> RECORDS PROVIDED
..............................

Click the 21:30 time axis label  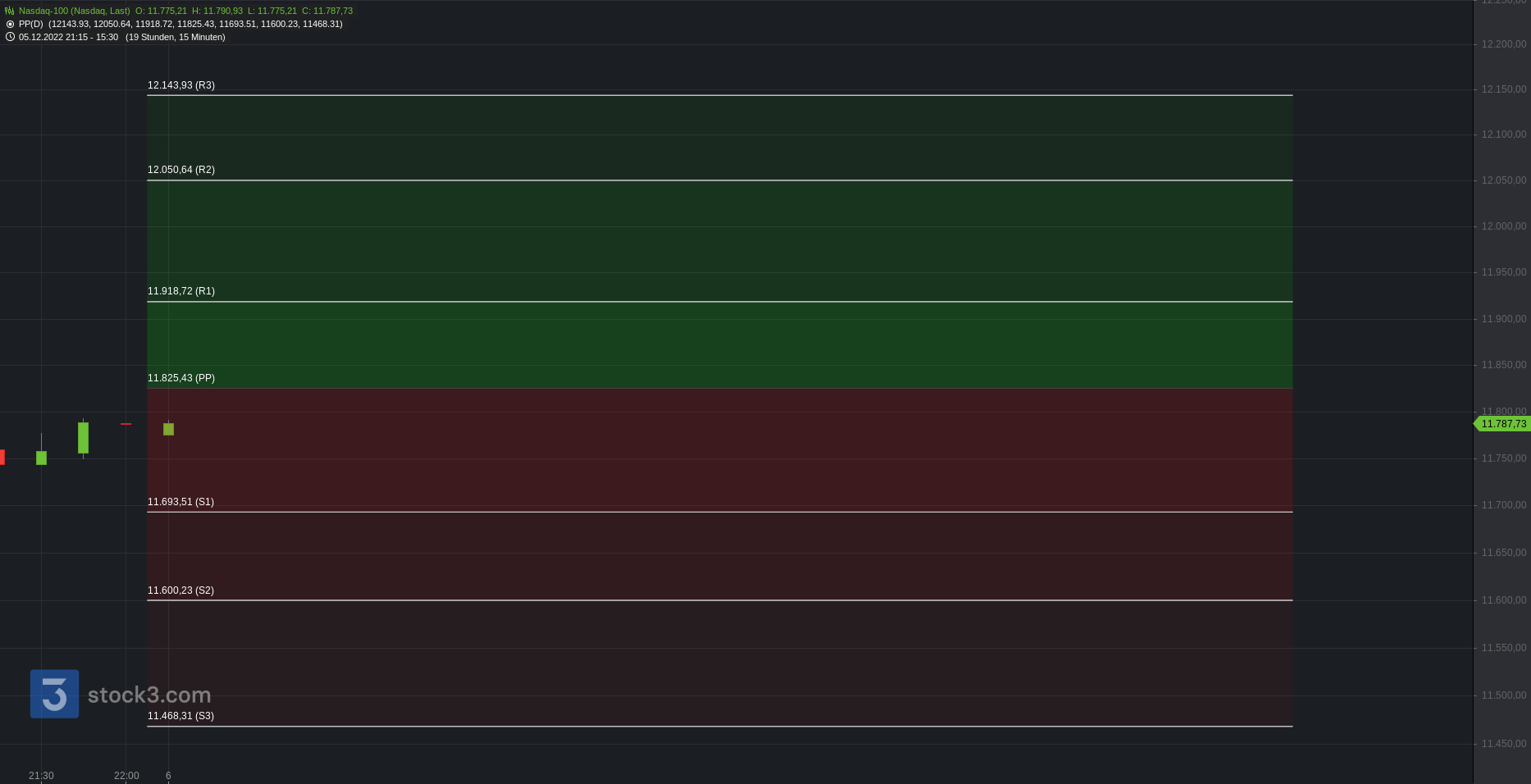pos(41,776)
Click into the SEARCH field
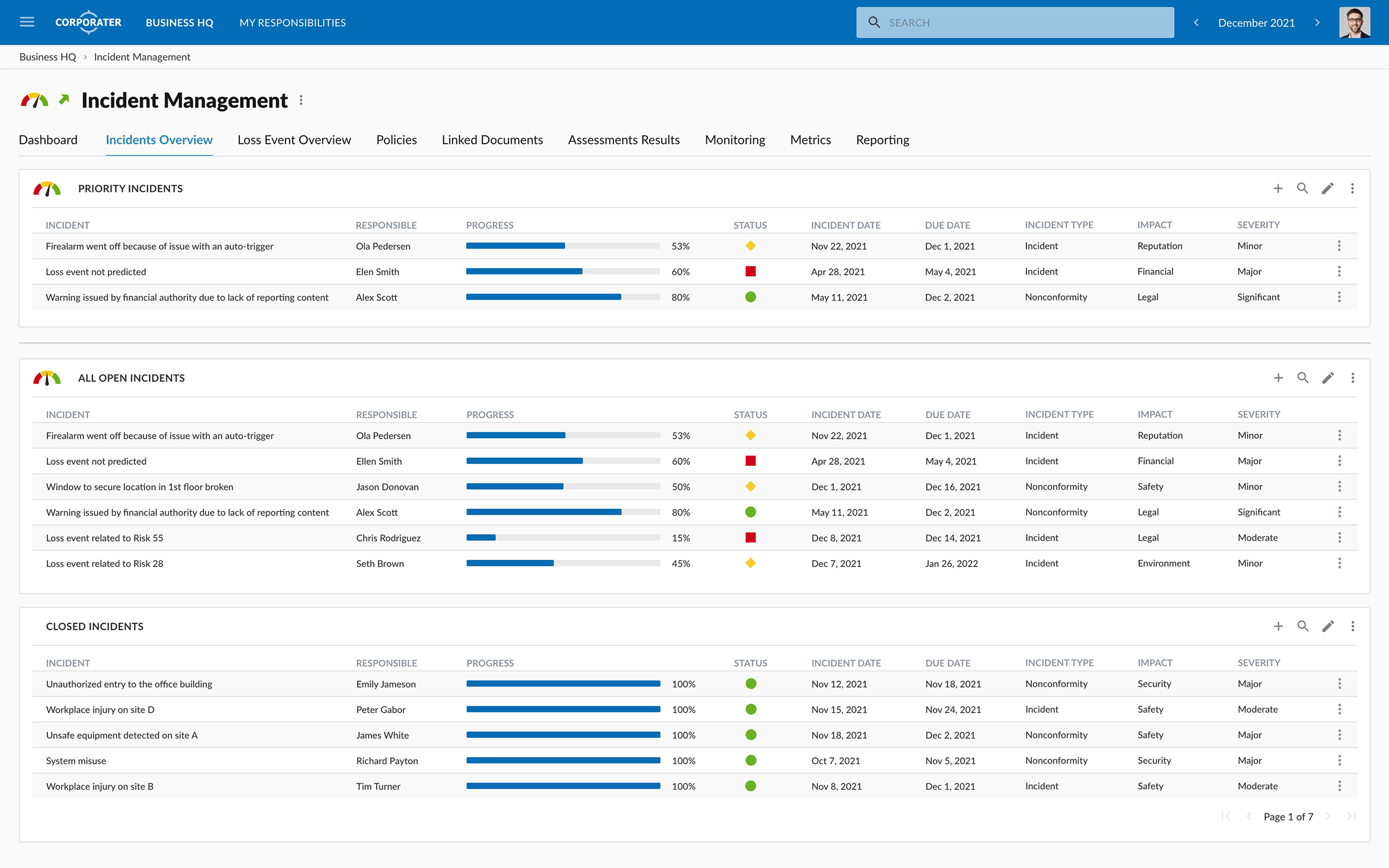 pyautogui.click(x=1015, y=22)
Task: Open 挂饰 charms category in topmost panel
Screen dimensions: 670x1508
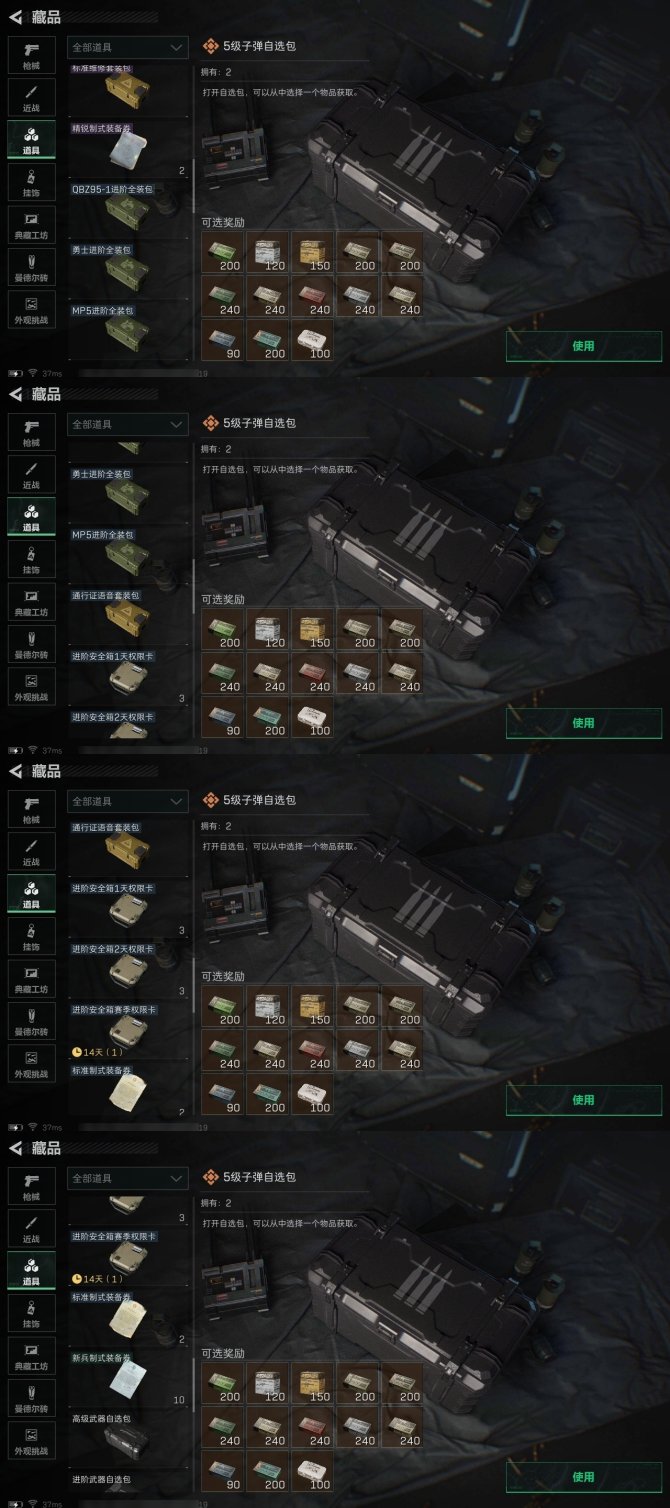Action: pos(31,183)
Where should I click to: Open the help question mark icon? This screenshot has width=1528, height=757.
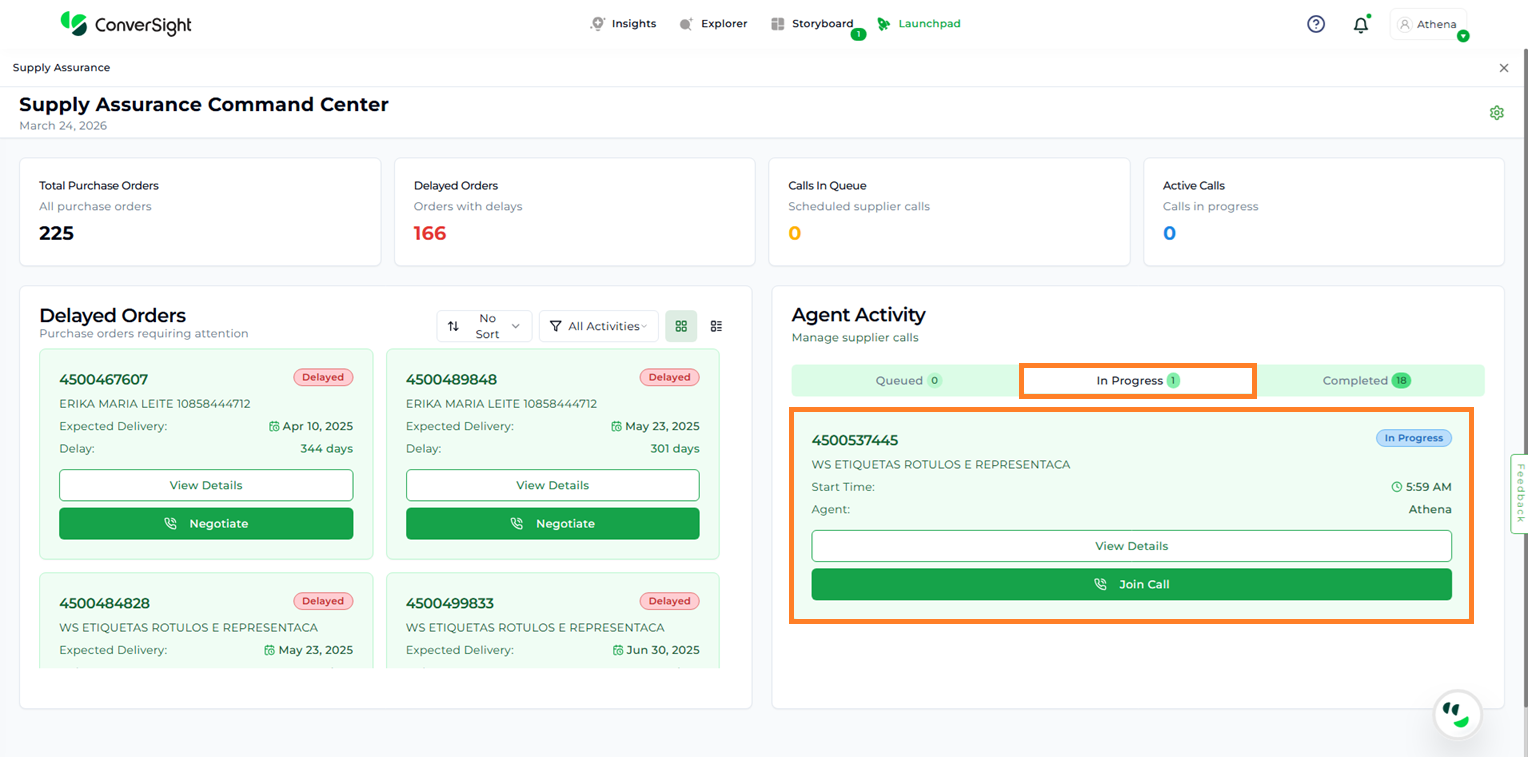coord(1316,24)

..............................

> EXERCISE PROMPT
Return the items word for word, starting at the line with "Click into the SEARCH field" and running through the last line of the items, both ends included. Leave the pictures out.

> OUTPUT OF THE TASK
Click into the SEARCH field
 pyautogui.click(x=1015, y=22)
Task: Open 挂饰 charms category in topmost panel
Screen dimensions: 670x1508
Action: pos(31,183)
Where should I click to: Open the help question mark icon? This screenshot has width=1528, height=757.
coord(1316,24)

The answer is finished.